Le telecamere termiche rilevano il calore generato dalla temperatura di un corpo qualsiasi traducendolo in immagine. Rilevano il calore degli individui ma non li identificano. Applicate come sistema di sicurezza, non videosorvegliano ma si limitano a funzionare come sensori, ovvero rilevano se c’è un’intrusione in una certa area. Vengono, perciò, sfruttate per il controllo di accessi ed il controllo perimetrale.

Se non vengono integrate ad un normale sistema di videosorveglianza, la loro presenza non è regolata dal Provvedimento del Garante della Privacy.

In caso di rilevazione delle temperatura corporea, il discorso cambia nel senso che se il sistema dovesse rilevare una temperatura superiore a quella prevista è obbligatorio identificare la persona, raccogliere i suoi dati personali e segnalarla alle autorità preposte. I dati personali vengono trattati: in questo caso, rientrano nella categoria di dati particolari con finalità di raccolta di informazioni sullo stato di salute dei lavoratori o delle persone in genere.
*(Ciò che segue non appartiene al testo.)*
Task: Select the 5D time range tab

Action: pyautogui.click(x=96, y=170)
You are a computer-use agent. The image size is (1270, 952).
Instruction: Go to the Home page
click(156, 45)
Esistono, naturalmente, termocamere evolute capaci di acquisire il volto delle persone indicando il punto preciso della fronte dove rilevare la temperatura ma non possono essere paragonate ai termoscanner con riconoscimento facciale. Le immagini acquisite non consentono l’identificazione vera e propria.

Il trattamento dei dati per la rilevazione della temperatura corporea deve avvenire in conformità del Regolamento UE sulla protezione dei dati 2016/679 e del GDPR – General Data Protection Regulation.

Ciò significa che i datori di lavoro sono tenuti a rilevare la temperatura corporea dei dipendenti senza registrare i dati acquisiti. La finalità è la prevenzione del contagio da Covid-19, quindi i dati devono essere trattati soltanto per questo scopo e non devono essere diffusi o comunicati a terzi, ad eccezione dell’autorità sanitaria nel caso fosse necessario ricostruire la catena dei contatti stretti di un lavoratore risultato positivo al virus. Bisogna garantire la riservatezza e la dignità del lavoratore sottoposto ad isolamento momentaneo.

Inoltre, il datore di lavoro è tenuto a fornire ai dipendenti l’informativa sul trattamento dei dati personali all’ingresso della struttura definendo le misure di sicurezza ed organizzative idonee a proteggere i dati personali rilevati.